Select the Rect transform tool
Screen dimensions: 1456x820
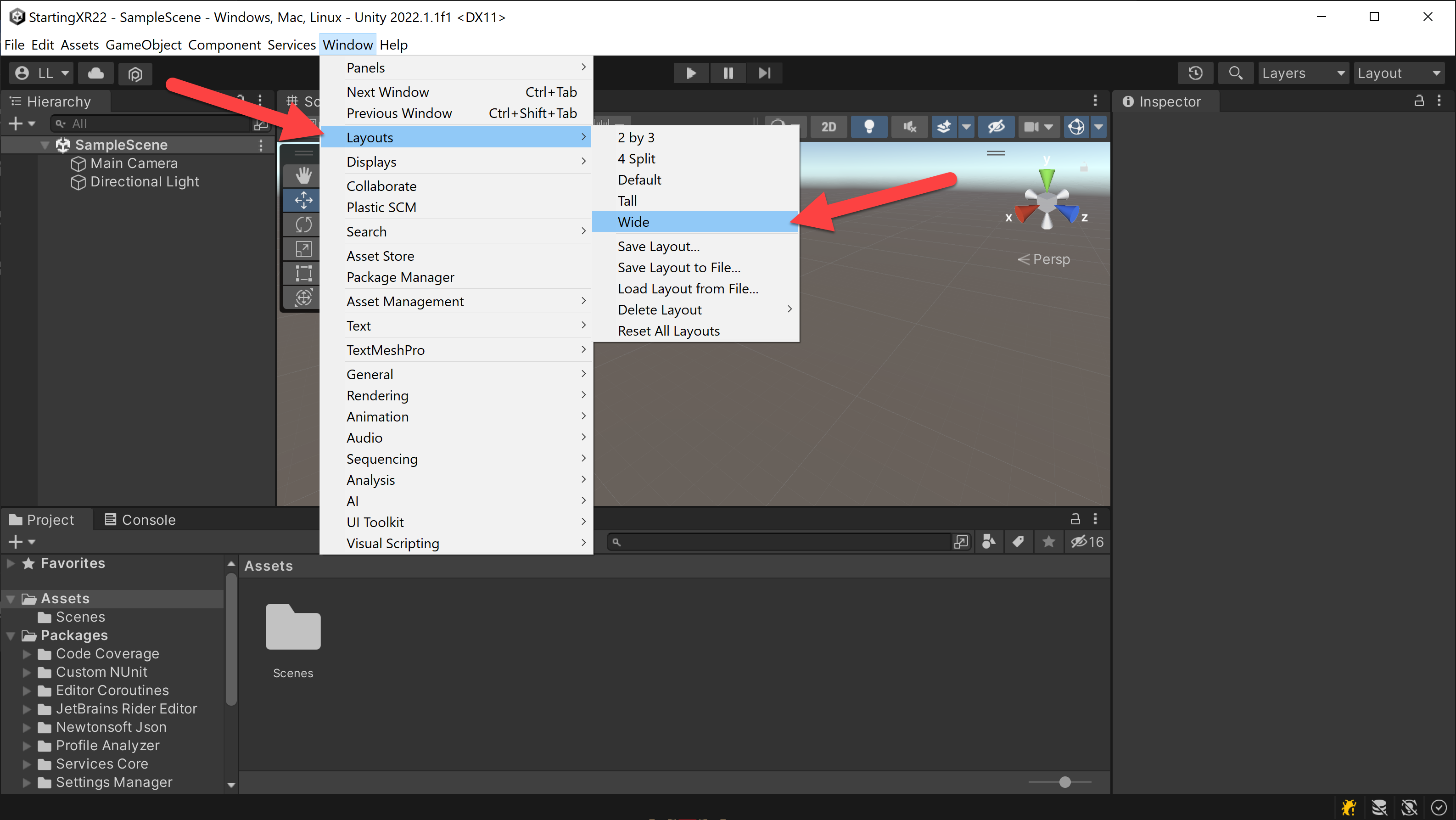(x=303, y=274)
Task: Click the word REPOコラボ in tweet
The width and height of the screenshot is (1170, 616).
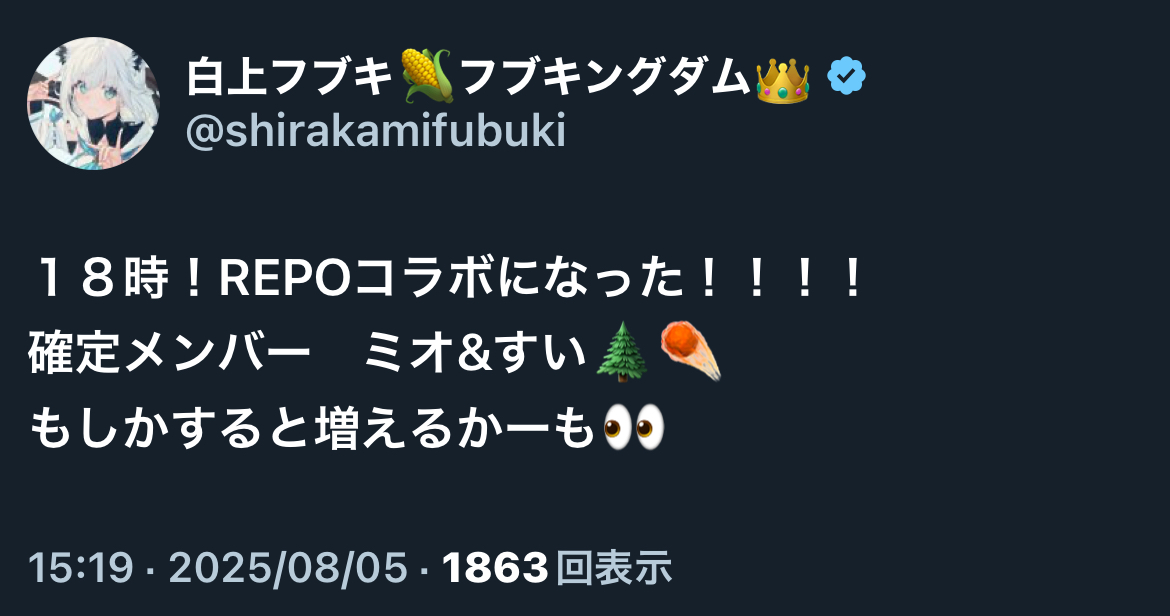Action: pyautogui.click(x=356, y=280)
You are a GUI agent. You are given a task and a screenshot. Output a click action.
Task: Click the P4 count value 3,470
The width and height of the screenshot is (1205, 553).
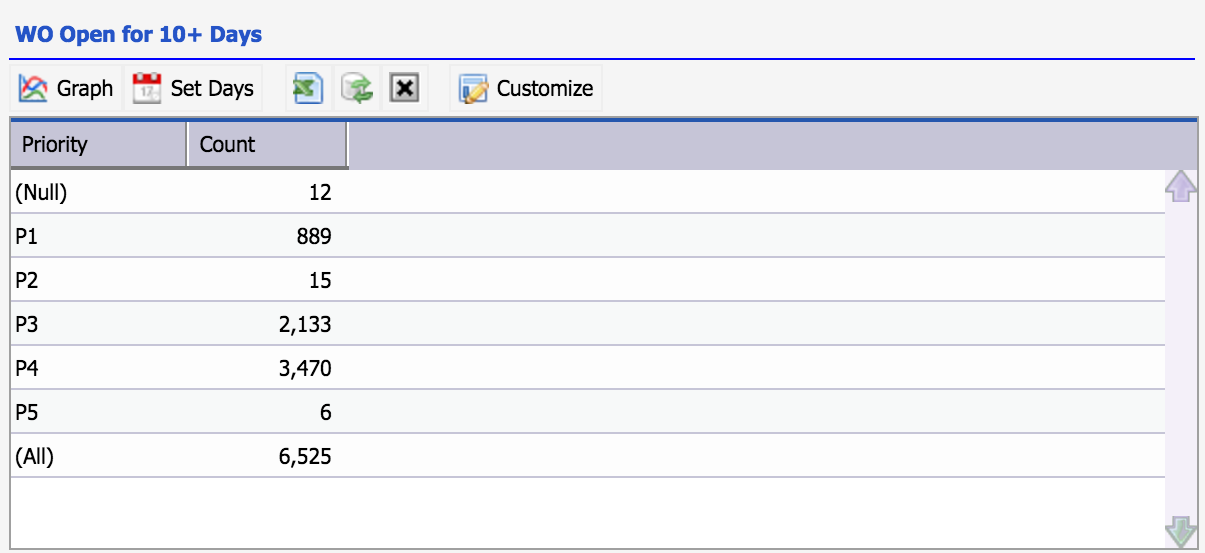pos(305,368)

> **Written task**
Please rewrite every line of the data above, substituting "screen capture" for "screenshot" and keeping everything else unchanged. Leave the pictures out of your answer.

> **Finished answer**
Select the Rect transform tool
Screen dimensions: 1456x820
(x=303, y=274)
Task: Click the word REPOコラボ in tweet
The width and height of the screen capture is (1170, 616).
Action: pyautogui.click(x=356, y=280)
You are a GUI agent. You are given a task and a screen capture. Output a click action.
Task: Click the P4 count value 3,470
The width and height of the screen capture is (1205, 553).
pos(305,368)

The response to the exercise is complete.